▶

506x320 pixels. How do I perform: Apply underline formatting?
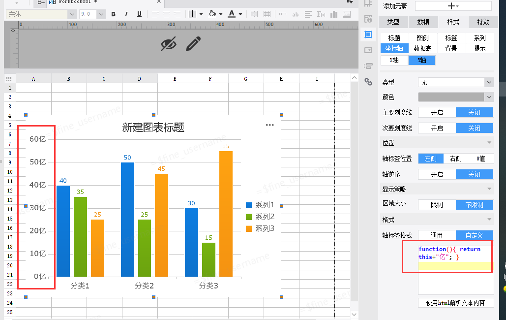tap(139, 14)
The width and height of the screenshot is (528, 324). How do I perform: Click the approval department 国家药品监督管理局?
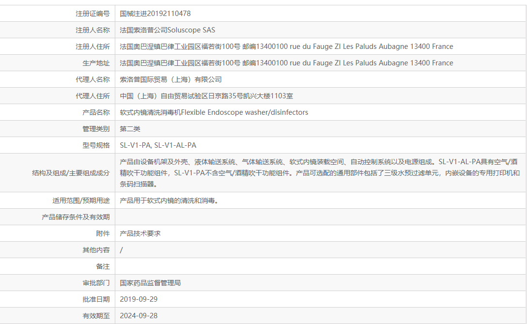click(152, 282)
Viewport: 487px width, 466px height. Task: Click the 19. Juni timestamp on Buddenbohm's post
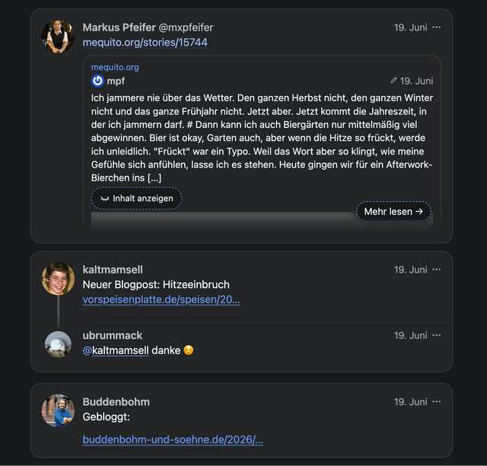[411, 401]
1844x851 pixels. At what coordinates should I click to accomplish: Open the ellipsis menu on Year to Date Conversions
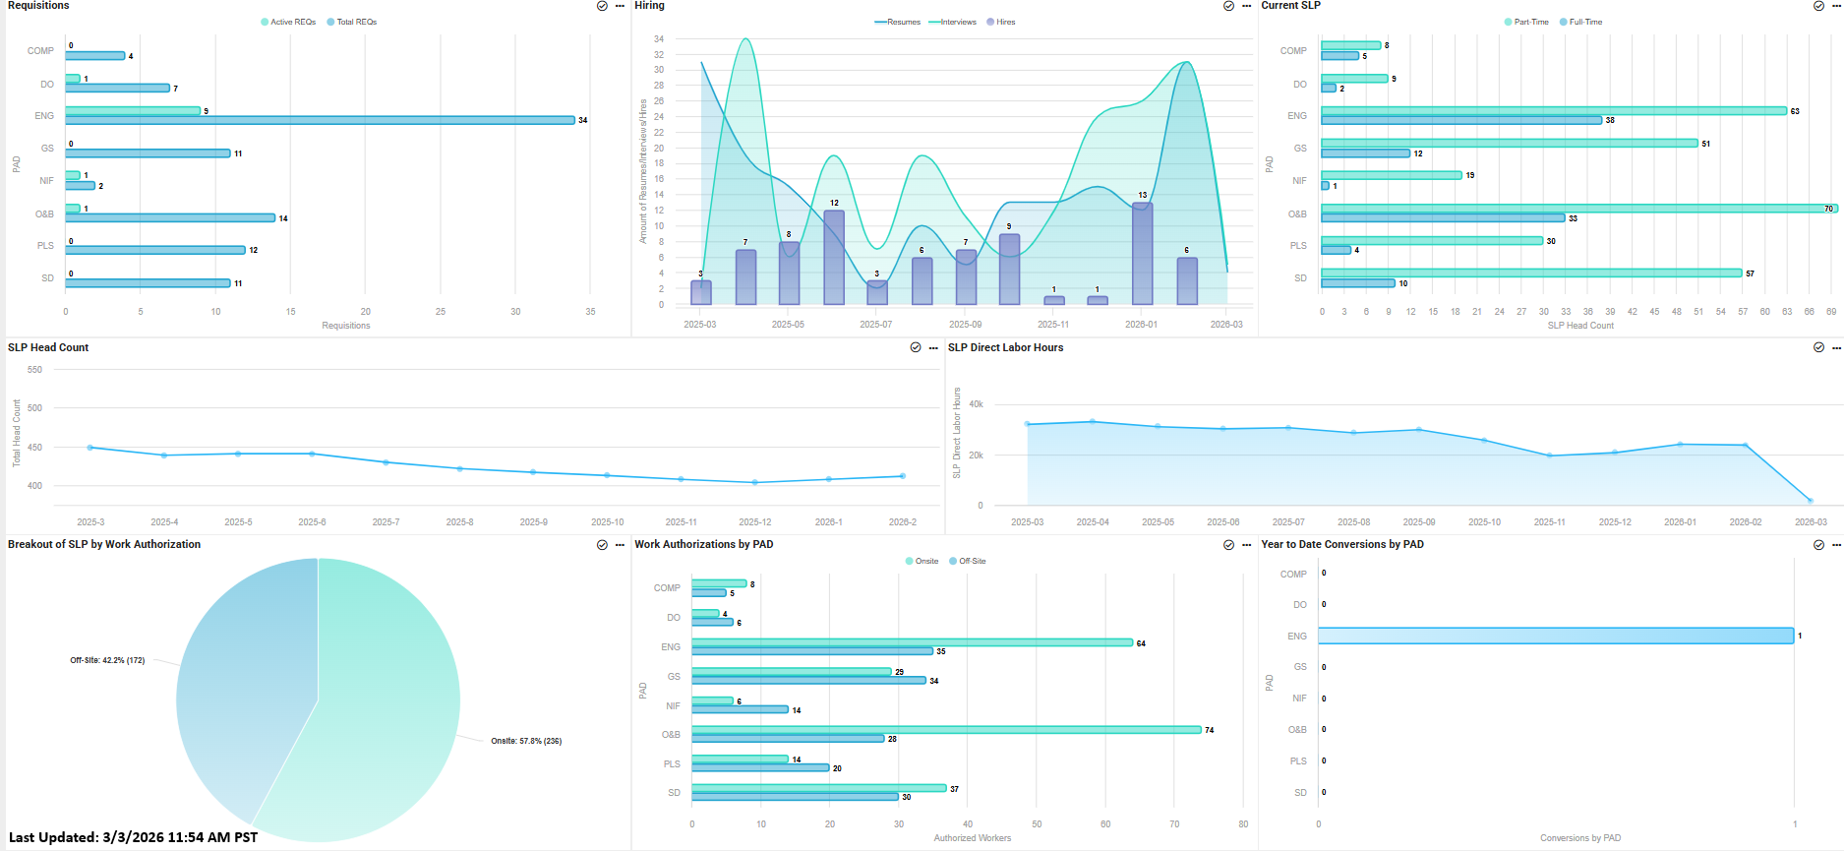[1836, 545]
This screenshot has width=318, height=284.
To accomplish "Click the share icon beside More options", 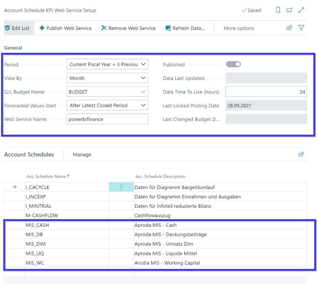I will [x=289, y=28].
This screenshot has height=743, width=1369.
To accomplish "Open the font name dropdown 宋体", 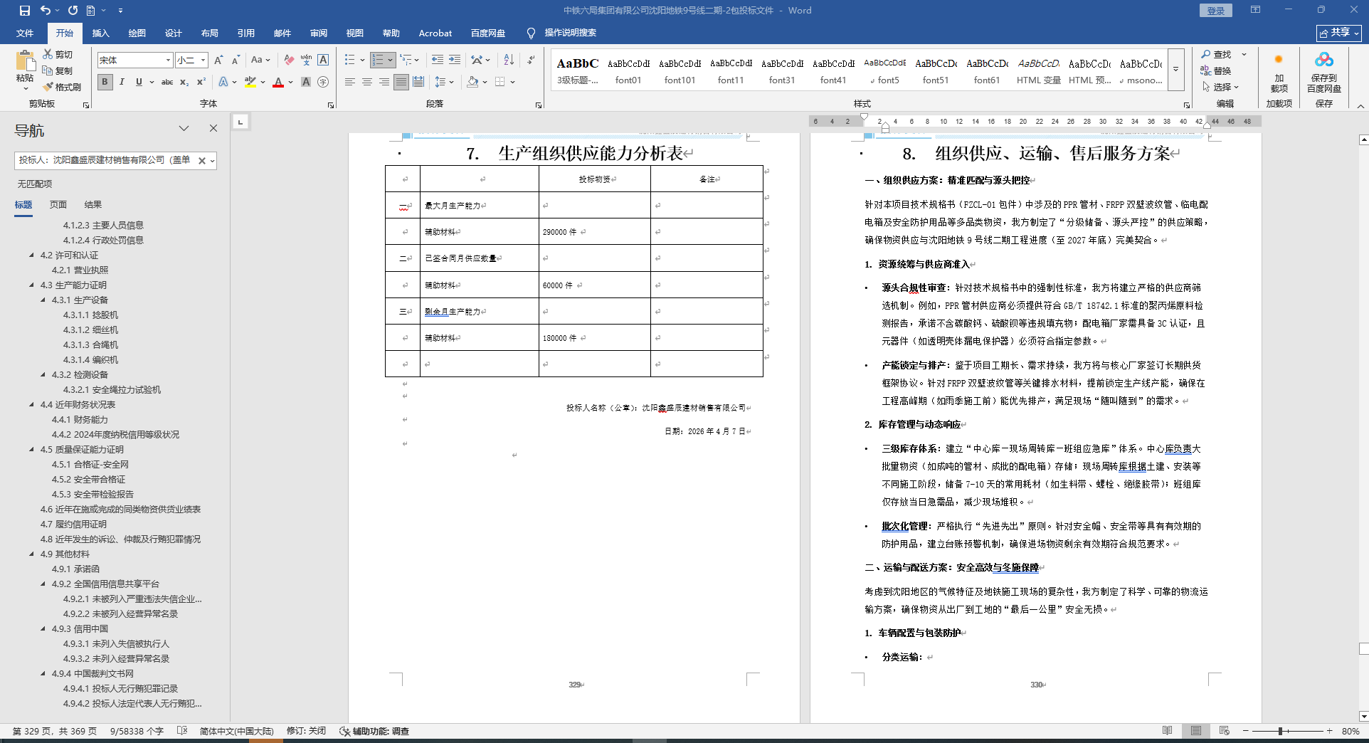I will (168, 60).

◀

EXERCISE REQUIREMENTS
Determine the number of lines in these entries that contain the word "This", and write only that number.

COMPLETED EXERCISE
2